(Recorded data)
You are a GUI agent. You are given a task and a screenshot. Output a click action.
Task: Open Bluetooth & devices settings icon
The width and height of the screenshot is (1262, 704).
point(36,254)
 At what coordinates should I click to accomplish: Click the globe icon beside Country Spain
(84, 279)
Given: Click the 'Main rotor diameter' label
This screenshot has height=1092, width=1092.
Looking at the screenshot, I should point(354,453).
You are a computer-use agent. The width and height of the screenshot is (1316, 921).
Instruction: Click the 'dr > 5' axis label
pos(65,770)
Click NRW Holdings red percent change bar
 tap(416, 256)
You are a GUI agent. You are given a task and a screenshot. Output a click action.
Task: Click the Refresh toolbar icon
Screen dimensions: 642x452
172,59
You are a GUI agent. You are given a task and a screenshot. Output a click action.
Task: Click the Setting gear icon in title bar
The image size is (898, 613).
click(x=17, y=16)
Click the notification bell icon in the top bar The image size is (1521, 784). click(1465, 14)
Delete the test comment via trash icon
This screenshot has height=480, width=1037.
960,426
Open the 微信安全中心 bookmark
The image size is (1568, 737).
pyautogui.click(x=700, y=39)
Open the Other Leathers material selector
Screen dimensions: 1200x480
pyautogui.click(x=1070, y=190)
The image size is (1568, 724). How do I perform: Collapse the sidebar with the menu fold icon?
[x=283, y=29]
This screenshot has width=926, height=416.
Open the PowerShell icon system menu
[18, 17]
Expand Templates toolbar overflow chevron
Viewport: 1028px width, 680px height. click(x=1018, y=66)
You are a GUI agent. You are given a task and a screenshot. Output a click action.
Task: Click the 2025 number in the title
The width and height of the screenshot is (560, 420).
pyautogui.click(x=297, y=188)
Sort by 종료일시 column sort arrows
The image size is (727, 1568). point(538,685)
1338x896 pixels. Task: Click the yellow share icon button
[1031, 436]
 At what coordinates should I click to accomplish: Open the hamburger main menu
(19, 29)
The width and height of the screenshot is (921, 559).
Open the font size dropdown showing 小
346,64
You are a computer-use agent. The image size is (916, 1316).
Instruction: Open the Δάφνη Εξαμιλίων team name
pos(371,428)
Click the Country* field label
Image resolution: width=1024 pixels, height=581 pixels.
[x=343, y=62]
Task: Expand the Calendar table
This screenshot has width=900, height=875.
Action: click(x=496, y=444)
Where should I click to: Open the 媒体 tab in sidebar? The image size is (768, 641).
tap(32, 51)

→ **Exercise prompt**
Please print exactly what appears from the first line of the data through the line with "Given: Click the 'Main rotor diameter' label", including both of those lines and nothing past them.

→ **Expected output**
You are a GUI agent. You are given a task and a screenshot. Output a click action.
Task: Open Bluetooth & devices settings icon
The width and height of the screenshot is (1262, 704).
point(36,254)
 At what coordinates should I click to accomplish: Click the globe icon beside Country Spain
(84, 279)
Given: Click the 'Main rotor diameter' label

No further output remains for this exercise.